Ricardo Becerra
La Crónica
03/06/2018
Todo ocurrió en una esquina: Avenida Chapultepec y Juan de la Barrera. Y la casualidad quiso que yo fuera testigo directo.
Ocurrió esta misma semana y presencié el hecho grotesco que retrata muy bien lo que hemos llegado a ser, el desorden humano (y moral) de nuestra sociedad actual. Paso al relato.
Inescrupuloso. Un pequeño auto blanco de marca lujosa es manejado torpemente por un –ya no tan joven– que no sabe decidir rumbo ni tumbo. Precipitadamente, sin avisar, sin prender la direccional, pisando el freno de repente (¿aconsejado por Waze?), gira a su izquierda para poder desembocar en el circuito interior. Tampoco mira el retrovisor ni los espejos laterales. Mediante volantazo repentino, choca y acaba derribando de su motocicleta a Alejandro, quien queda tendido en el pavimento, a pleno rayo de sol, en uno de los días más calurosos de nuestra Ciudad, que yo recuerdo. El del carro blanco, de marca fina, no se detiene, no auxilia al atropellado, no se hace cargo de su responsabilidad. Aprovecha el aturdimiento y campante sigue con su prisa.
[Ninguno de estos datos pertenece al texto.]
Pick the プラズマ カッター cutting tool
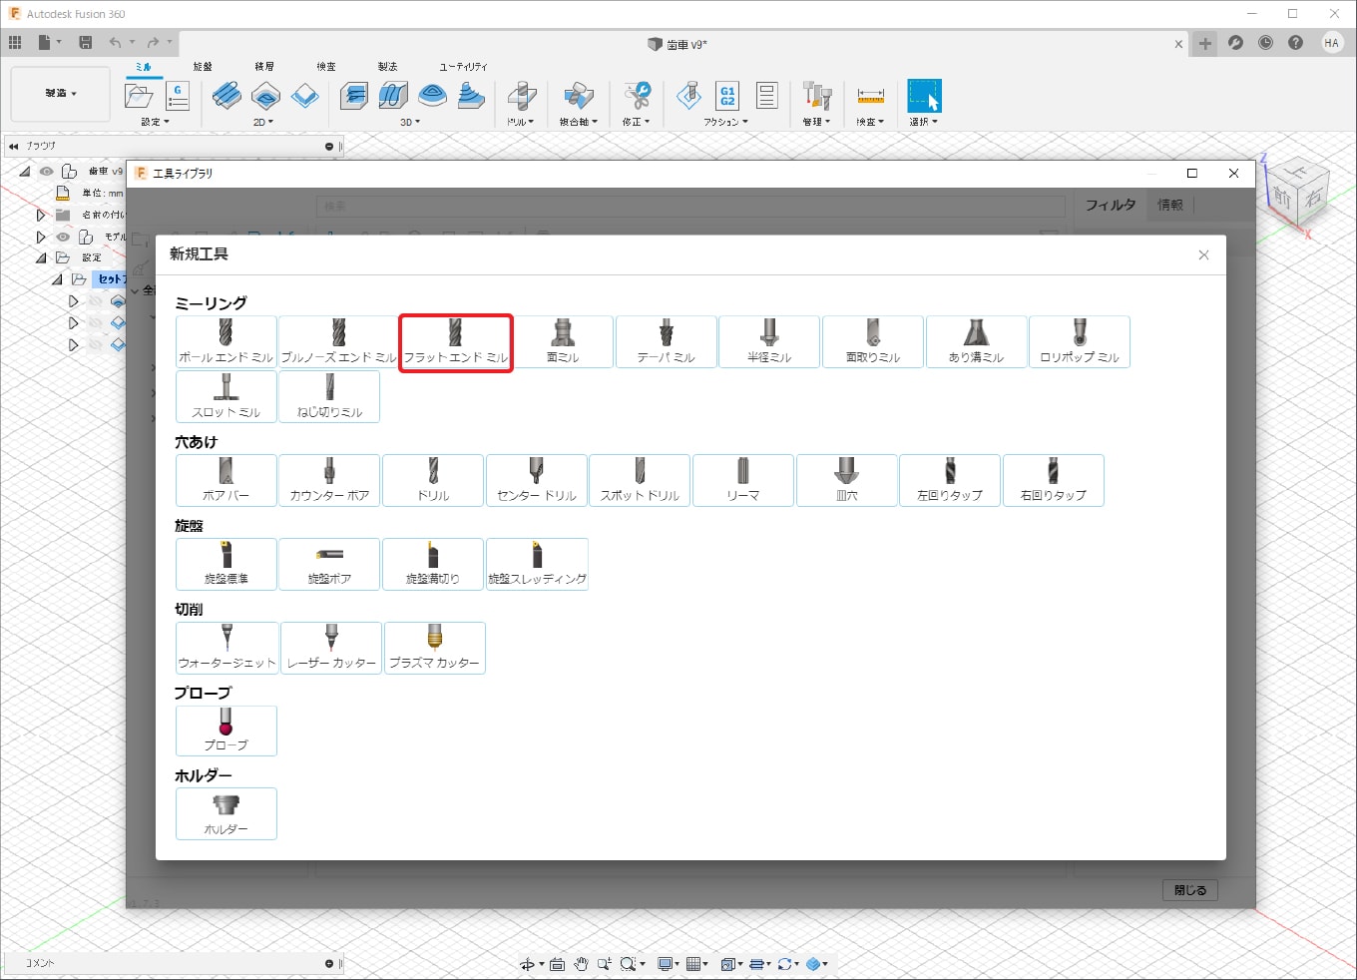This screenshot has width=1357, height=980. 434,648
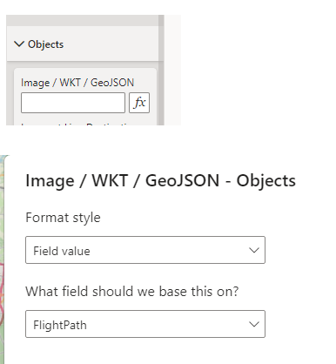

Indefensión. El de la moto queda golpeado y aturdido. Al principio no puede hablar. No hay sangre pero sí muestra rasguños y moretones. Parece más preocupado por el artefacto que maneja que en su propia condición física. Por minutos queda tendido, soportando la motocicleta sobre una de sus piernas. Es evidente que el golpe ha afectado su cuerpo y su cerebro. De no ser por el auxilio que recibe, hubiese pasado en el suelo con el casco en la cabeza por no sabemos cuánto tiempo. Puesto de pie, balbucea. No puede pronunciar su nombre. Le ofrezco agua, pero toda su atención está en su vehículo: ¿Volverá a encender? ¿Qué tantos daños exhibe? ¿podrá llevarlo de nuevo a su trabajo? Nos enteramos: la motocicleta es propiedad de la empresa, y los daños, le serán imputados, cobrados, sin excusa ni pretexto. Esa es su principal preocupación. Transcurren varios minutos para que él –Alejandro– se ocupe de sí mismo.
Informalidad. Esos malvados que –según la ideología de la época- hacen decrecer la productividad nacional. Hete aquí que son precisamente ellos quienes, desde la enorme parada de camiones, desde su papel de viene-viene, han venido corriendo para atender al atropellado y más: a perseguir al fugado. Un muchacho menor de treinta años que no tuvo la educación, el decoro, la simple humanidad para atender a su víctima, a quien atropelló. Cuatro informales le suplen y hacen las tareas de socorro.
Inmovilidad. Los informales que han saltado en auxilio del atropellado, corren tras el auto blanco. No les es difícil alcanzarlo pues es hora pico y a media cuadra el infame queda estacionado. Sacan fotos del carro y de las placas. También del conductor, a quien no le queda más remedio que marchar en reversa, estacionarse, llamar a su seguro y –conminado por los informales- pedir una disculpa al motociclista, que para entonces, consigue espabilarse. Gracias al amontonamiento de coches y al tráfico nuestro de todos los días, su fuga resultó imposible. Los informales lo han puesto de cara a su propia responsabilidad.
Insolidaridad. Decenas de automovilistas pasan, miran, reducen la velocidad para satisfacer su morbo y simple, llanamente, abandonan al caído. No hay que perder el tiempo con esas naderías como apoyar al prójimo. No fueron pocos los testigos, pero ningún automovilista se sintió obligado a detener la marcha y echar una mano. Ya se sabe: hay cosas más importantes y apremiantes que un sujeto caído en desgracia. Incluso, quienes se detuvieron para ayudar, eran increpados y embestidos a claxonazos, con furia, por el mal gusto de ralentizar el tráfico ante esa insignificante desgracia.
Incompetencia. Las autoridades no aparecen. Llamadas a los servicios de emergencia. A la policía vial. Al seguro automovilístico. Transcurren más de 20 minutos y nadie llegó. Podemos decir: para entonces, nuestro lesionado ya había sanado. Se había recuperado y pudo llamar a su familia, y sobre todo, a su patrón, preocupado por el estado de la motocicleta, más que por el estado de su empleado. Los franeleros y gritones brindan primeros auxilios: no tomes agua, mejor un limón agrio para recuperarse del susto. Alcohol y toallas húmedas. Para entonces lo importante era permanecer en la sombra para que -40 minutos después- acudieran los servicios médicos.
Alejandro: un repartidor atropellado por un tipo de clase. Una sociedad inhóspita. Una historia que, me temo, ocurre, irremediable todos los días.